Code Injection

java.code_injection

Severity

critical

Resource

Injection

Language

Java

Description

Improper neutralization of directives in dynamically evaluated code ('Eval Injection').

Code Injection vulnerabilities occur when an application dynamically executes code containing untrusted input from users.

Rationale

In Java, while direct code execution vulnerabilities are less common than in some other languages due to its lack of built-in scripting features, risks still emerge through features like the use of Java Reflection, expression evaluation libraries, or dynamic language integrations. But since Java 6, direct execution of code in scripting languages is available through the javax.script package.

Consider this vulnerable Java code snippet using a scripting engine:

import javax.script.ScriptEngine;
import javax.script.ScriptEngineManager;
import javax.script.ScriptException;

public class CodeInjectionExample {
    public static void main(String[] args) {
        String input = "user input"; // User-controlled input

        ScriptEngineManager manager = new ScriptEngineManager();
        ScriptEngine engine = manager.getEngineByName("JavaScript");

        try {
            engine.eval("print('" + input + "')");
        } catch (ScriptException e) {
            e.printStackTrace();
        }
    }
}

In this example, user input directly influences the script execution, potentially allowing an attacker to inject and execute arbitrary code by manipulating the input.

Remediation

To mitigate Code Injection vulnerabilities, follow these best practices:

Avoid Dynamic Code Execution: Where possible, avoid using dynamic script execution or reflection with untrusted input.
Input Validation and Sanitization: Assume all input is potentially malicious. Rigorously validate all user inputs to confirm they adhere to expected formats, and sanitize them (a whitelisting approach is recommended) to remove potentially harmful content.

Data rows:
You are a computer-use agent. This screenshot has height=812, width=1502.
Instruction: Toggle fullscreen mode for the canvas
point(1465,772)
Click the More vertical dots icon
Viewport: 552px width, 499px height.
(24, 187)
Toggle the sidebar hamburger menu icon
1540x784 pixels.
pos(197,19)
---
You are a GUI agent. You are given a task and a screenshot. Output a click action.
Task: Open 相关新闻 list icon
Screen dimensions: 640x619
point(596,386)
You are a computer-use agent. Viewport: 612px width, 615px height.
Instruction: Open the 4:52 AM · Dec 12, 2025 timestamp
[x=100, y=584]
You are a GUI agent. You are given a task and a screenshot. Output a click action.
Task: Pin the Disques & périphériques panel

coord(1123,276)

Set task:
Please write out part of the code injection page above, beginning with the words "Description" and stopping after "input from users.".

Result:
Description

Improper neutralization of directives in dynamically evaluated code ('Eval Injection').

Code Injection vulnerabilities occur when an application dynamically executes code containing untrusted input from users.